● WORK ITEM: Using the records below, transcribe exactly only the lines from the one with "640x684 pixels. At" through the end, both included, and drop every picture.

** Opening RECORDS SHOWN block **

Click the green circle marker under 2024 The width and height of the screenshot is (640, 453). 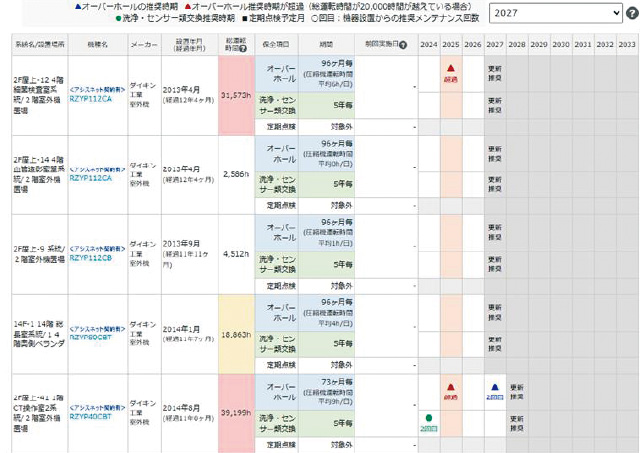click(x=428, y=420)
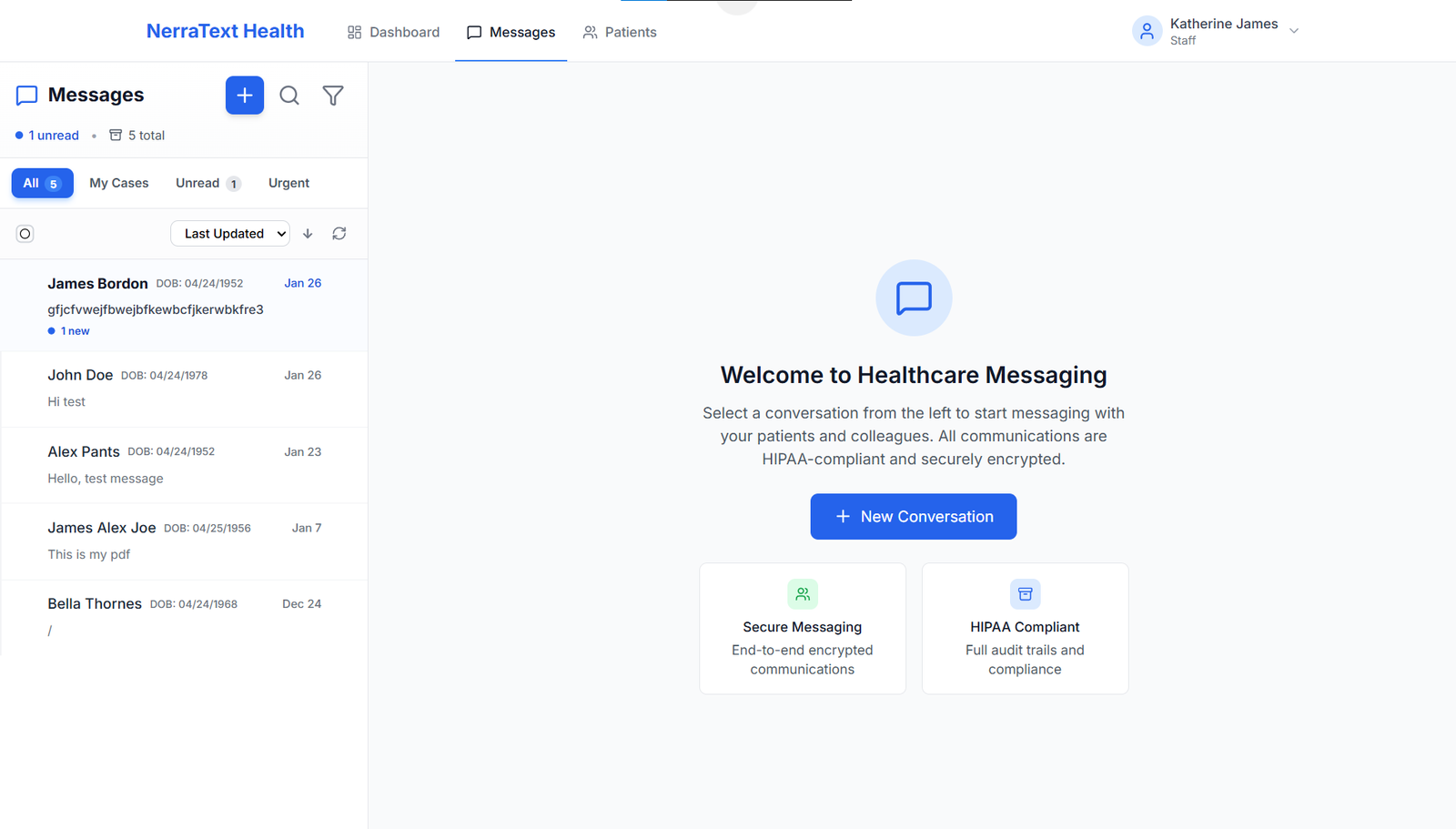Toggle sort direction arrow icon
Viewport: 1456px width, 829px height.
(x=308, y=234)
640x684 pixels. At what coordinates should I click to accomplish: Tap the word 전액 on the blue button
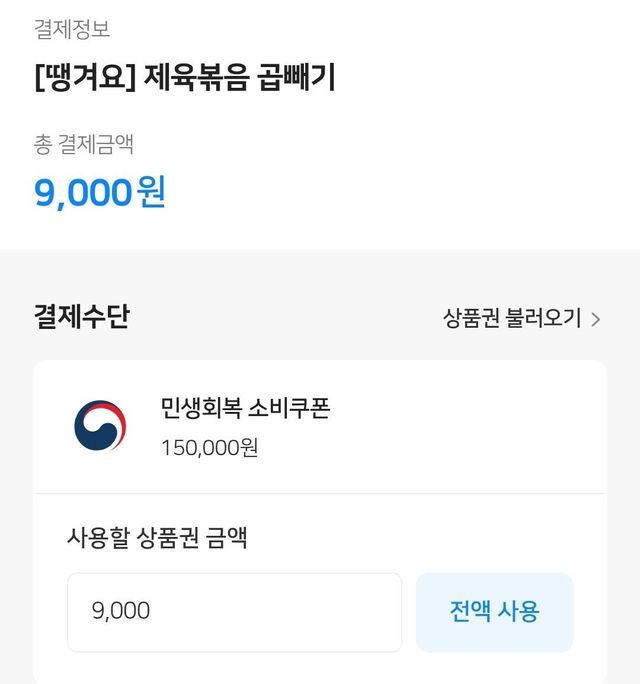(470, 611)
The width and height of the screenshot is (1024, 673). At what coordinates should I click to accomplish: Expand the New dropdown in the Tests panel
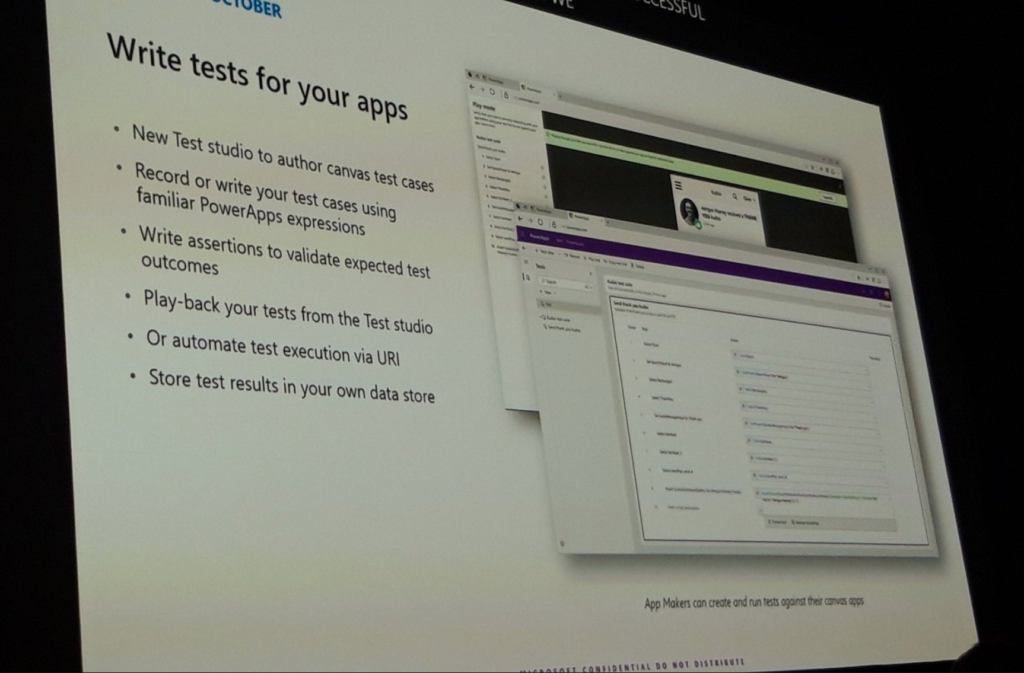click(x=545, y=291)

** Closing RECORDS SHOWN block **

● SOLUTION:
640x684 pixels. At what coordinates should I click to accomplish: Tap the word 전액 on the blue button
(470, 611)
The width and height of the screenshot is (1024, 673). At what coordinates should I click to accomplish: Expand the New dropdown in the Tests panel
click(x=545, y=291)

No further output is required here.